DIRECTIONS FOR THIS TASK:
Please set out every line of the items below as a Markdown table with the columns Row and Content, numbering each line in order and leaving out any blank lines.

DATASET:
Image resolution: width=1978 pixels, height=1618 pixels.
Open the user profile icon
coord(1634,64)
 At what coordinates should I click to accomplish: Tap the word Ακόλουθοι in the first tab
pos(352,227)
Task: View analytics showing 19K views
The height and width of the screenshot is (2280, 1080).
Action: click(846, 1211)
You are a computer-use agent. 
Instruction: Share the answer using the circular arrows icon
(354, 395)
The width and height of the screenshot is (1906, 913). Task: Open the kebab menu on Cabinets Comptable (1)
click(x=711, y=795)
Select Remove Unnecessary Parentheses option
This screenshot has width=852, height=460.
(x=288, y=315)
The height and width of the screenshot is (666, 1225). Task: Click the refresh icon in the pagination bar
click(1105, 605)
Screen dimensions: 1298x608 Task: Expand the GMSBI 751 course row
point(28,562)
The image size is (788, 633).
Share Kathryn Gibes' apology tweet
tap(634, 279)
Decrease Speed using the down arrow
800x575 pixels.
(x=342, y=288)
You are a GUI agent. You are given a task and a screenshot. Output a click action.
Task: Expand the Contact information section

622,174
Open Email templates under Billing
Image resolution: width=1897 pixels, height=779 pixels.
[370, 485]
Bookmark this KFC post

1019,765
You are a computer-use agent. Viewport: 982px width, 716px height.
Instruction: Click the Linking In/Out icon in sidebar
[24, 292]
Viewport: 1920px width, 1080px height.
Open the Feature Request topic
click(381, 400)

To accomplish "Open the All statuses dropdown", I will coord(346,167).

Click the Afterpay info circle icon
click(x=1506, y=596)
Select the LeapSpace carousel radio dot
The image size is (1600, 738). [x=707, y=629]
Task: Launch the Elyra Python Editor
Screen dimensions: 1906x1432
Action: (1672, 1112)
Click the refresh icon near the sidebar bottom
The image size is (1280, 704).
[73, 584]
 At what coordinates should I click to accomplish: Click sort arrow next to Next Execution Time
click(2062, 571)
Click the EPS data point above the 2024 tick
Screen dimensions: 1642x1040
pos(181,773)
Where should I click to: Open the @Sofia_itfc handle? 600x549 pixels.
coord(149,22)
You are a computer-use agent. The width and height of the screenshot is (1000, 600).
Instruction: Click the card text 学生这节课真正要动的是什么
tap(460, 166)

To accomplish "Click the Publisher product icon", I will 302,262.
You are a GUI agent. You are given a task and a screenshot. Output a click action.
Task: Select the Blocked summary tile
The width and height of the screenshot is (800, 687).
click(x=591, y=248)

ANSWER TO THE TASK:
| Row | Content |
|---|---|
| 1 | Image resolution: width=1978 pixels, height=1618 pixels. |
| 2 | Open the user profile icon |
| 3 | coord(1634,64) |
| 4 |  At what coordinates should I click to accomplish: Tap the word Ακόλουθοι in the first tab |
| 5 | pos(352,227) |
| 6 | Task: View analytics showing 19K views |
| 7 | The height and width of the screenshot is (2280, 1080). |
| 8 | Action: click(846, 1211) |
| 9 | You are a computer-use agent.  |
| 10 | Instruction: Share the answer using the circular arrows icon |
| 11 | (354, 395) |
| 12 | The width and height of the screenshot is (1906, 913). Task: Open the kebab menu on Cabinets Comptable (1) |
| 13 | click(x=711, y=795) |
| 14 | Select Remove Unnecessary Parentheses option |
| 15 | This screenshot has width=852, height=460. |
| 16 | (x=288, y=315) |
| 17 | The height and width of the screenshot is (666, 1225). Task: Click the refresh icon in the pagination bar |
| 18 | click(1105, 605) |
| 19 | Screen dimensions: 1298x608 Task: Expand the GMSBI 751 course row |
| 20 | point(28,562) |
| 21 | The image size is (788, 633). |
| 22 | Share Kathryn Gibes' apology tweet |
| 23 | tap(634, 279) |
| 24 | Decrease Speed using the down arrow |
| 25 | 800x575 pixels. |
| 26 | (x=342, y=288) |
| 27 | You are a GUI agent. You are given a task and a screenshot. Output a click action. |
| 28 | Task: Expand the Contact information section |
| 29 | 622,174 |
| 30 | Open Email templates under Billing |
| 31 | Image resolution: width=1897 pixels, height=779 pixels. |
| 32 | [370, 485] |
| 33 | Bookmark this KFC post |
| 34 | 1019,765 |
| 35 | You are a computer-use agent. Viewport: 982px width, 716px height. |
| 36 | Instruction: Click the Linking In/Out icon in sidebar |
| 37 | [24, 292] |
| 38 | Viewport: 1920px width, 1080px height. |
| 39 | Open the Feature Request topic |
| 40 | click(381, 400) |
| 41 | To accomplish "Open the All statuses dropdown", I will coord(346,167). |
| 42 | Click the Afterpay info circle icon |
| 43 | click(x=1506, y=596) |
| 44 | Select the LeapSpace carousel radio dot |
| 45 | The image size is (1600, 738). [x=707, y=629] |
| 46 | Task: Launch the Elyra Python Editor |
| 47 | Screen dimensions: 1906x1432 |
| 48 | Action: (1672, 1112) |
| 49 | Click the refresh icon near the sidebar bottom |
| 50 | The image size is (1280, 704). |
| 51 | [73, 584] |
| 52 |  At what coordinates should I click to accomplish: Click sort arrow next to Next Execution Time |
| 53 | click(2062, 571) |
| 54 | Click the EPS data point above the 2024 tick |
| 55 | Screen dimensions: 1642x1040 |
| 56 | pos(181,773) |
| 57 | Where should I click to: Open the @Sofia_itfc handle? 600x549 pixels. |
| 58 | coord(149,22) |
| 59 | You are a computer-use agent. The width and height of the screenshot is (1000, 600). |
| 60 | Instruction: Click the card text 学生这节课真正要动的是什么 |
| 61 | tap(460, 166) |
| 62 | To accomplish "Click the Publisher product icon", I will 302,262. |
| 63 | You are a GUI agent. You are given a task and a screenshot. Output a click action. |
| 64 | Task: Select the Blocked summary tile |
| 65 | The width and height of the screenshot is (800, 687). |
| 66 | click(x=591, y=248) |